The Tampa Tribune–March 4, 2009

No one wants to see the return of the day when Florida businesses were bombarded by crippling workers’ compensation claims. But reforms adopted by the Legislature in 2003, as the state Supreme Court found, went too far.

If lawmakers try to undo the court’s measured ruling, as some aim to do, they could strip injured workers of their constitutional right to legal representation.

And the courts then would likely toss out the whole reform package. All progress that has been made in reducing litigation would be lost.

Some background: Responding to complaints from business interests that workers’ comp litigation was driving up costs, lawmakers adopted extensive reforms, making it tougher for fraudulent claims to be filed. Among the provisions was a schedule of fees for a lawyer representing an injured worker. The most the lawyer could be paid per incident was $1,500.

Last fall the state high court ruled in Murray vs. Mariner Health that courts should be allowed to exceed the legislation’s rigid fee schedule and award “reasonable fees.”

In the Murray case, a nursing assistant was injured while helping lift a patient and required surgery. She filed for workers’ compensation, which her employer’s insurance company denied.

She challenged the company in court and was awarded $3,244.

But under the state-imposed fee schedule, her lawyer, who worked 80 hours on the case, was awarded only $648 – or about $8 an hour – from the insurance carrier.

In contrast, the firm paid its counsel $16,050 – about $125 per hour – for the case.

Sound fair to you?

Obviously, the structure did not give all parties equal standing.

The high court ruled judges should be allowed to exceed the law’s fee schedule when circumstances justify.

This has caused an uproar among insurance companies and other business interests that claim the ruling will cause an explosion of lawsuits.

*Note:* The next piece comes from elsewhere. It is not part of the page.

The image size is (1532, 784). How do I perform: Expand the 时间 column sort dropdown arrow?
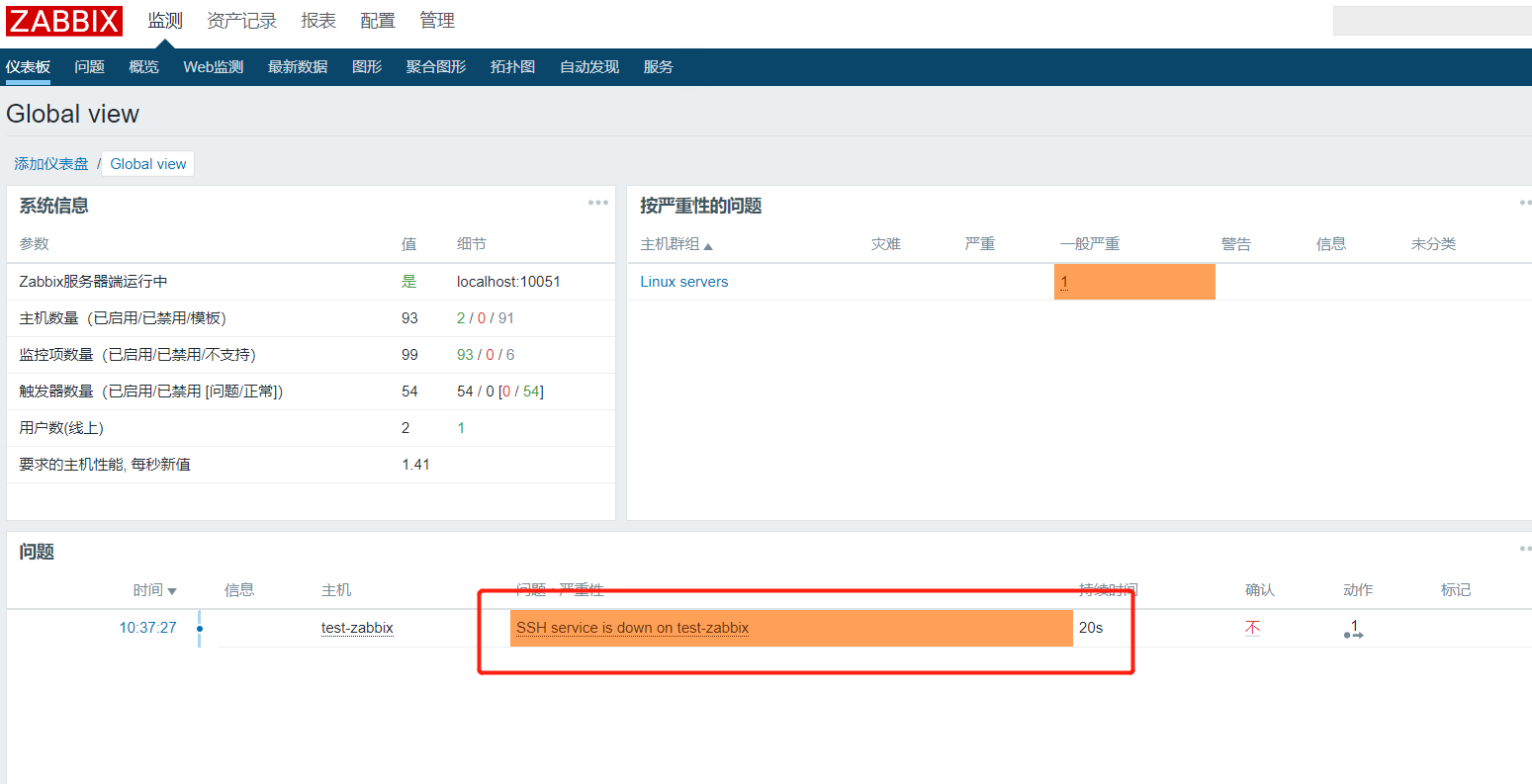(174, 589)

Legislation is proposed that would overturn the court’s ruling.

There is no evidence a new law is necessary.

When adopted in 2003, proponents aimed to reduce the cost of workers’ compensation coverage by 15 percent. But trial lawyers point out that the cumulative rate reduction is now 60 percent. Fewer lawyers now are willing to take workers’ comp cases. That may be keeping some outrageous claims out of the system, but it also may be discouraging legitimate claims.

The court ruling does not jettison all workers’ comp reforms or even eliminate the fee schedule. It simply allows the courts to exceed it on occasion.

And while lawmakers are quick to rail about the abuses of trial lawyers, do they think insurance companies are never guilty of rejecting legitimate claims?

We don’t want to see a barrage of lawsuits, but we also don’t want to see a lopsided legal system that handcuffs injured workers while giving insurance companies free rein.

If the insurance lobbyists prevail in this Legislature, you can be sure the constitutionality of the entire law will be contested. It’s hard to see how the courts could find any system equitable that stacks the deck – and the legal fees – on one side of the courtroom.

The Legislature should recognize that without a “reasonable fee” exception, the workers’ comp reform is, as the high court confirmed, “manifestly unfair.”